Microsoft's education-focused 'Learning Tools' sees massive growth, but have you even heard of it?
Microsoft Learning Tools may be one of the company's best-kept secrets and its greatest asset to helping students improve reading and writing.
Everyone knows about Microsoft's Office which includes Word, PowerPoint, Excel, One Note and other popular tools that represent the status quo for productivity. These Microsoft tools are so integral in business that knowing how to use them is a prerequisite to getting hired for many jobs. They are just that powerful and have a profound impact.
In a similar vein, Microsoft Learning Tools is a set of tools Microsoft developed just three years ago, integrated within many of its products and other platforms and are having a significant impact in improving reading and writing for millions of students worldwide.
You may be wondering "what's Microsoft Learning Tools?" Well, because Microsoft began slipping this hackathon-birthed gem into its products just three years ago, many other people may be asking that same question. In a nutshell, if you are a student, the parent of a student, an educator, an administrator of a school district or anyone who cares about the impact of technology on education Microsoft Learning Tools is for you.
Related: Microsoft's Immersive Reader tackles Dyslexia head on - and wins
What is Microsoft Learning Tools?

→ Written request: Reproduce the part of the Microsoft Learning Tools article starting with "You may be wondering" and going on through "is for you.".

→ Data block:

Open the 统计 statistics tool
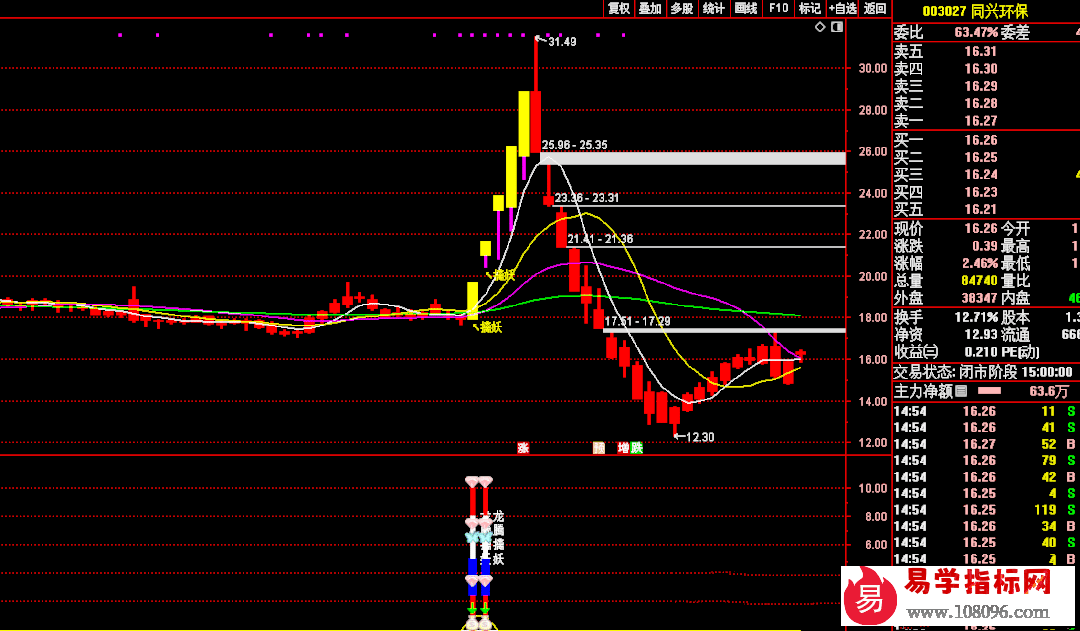This screenshot has height=631, width=1080. click(713, 8)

→ Output for this exercise:
You may be wondering "what's Microsoft Learning Tools?" Well, because Microsoft began slipping this hackathon-birthed gem into its products just three years ago, many other people may be asking that same question. In a nutshell, if you are a student, the parent of a student, an educator, an administrator of a school district or anyone who cares about the impact of technology on education Microsoft Learning Tools is for you.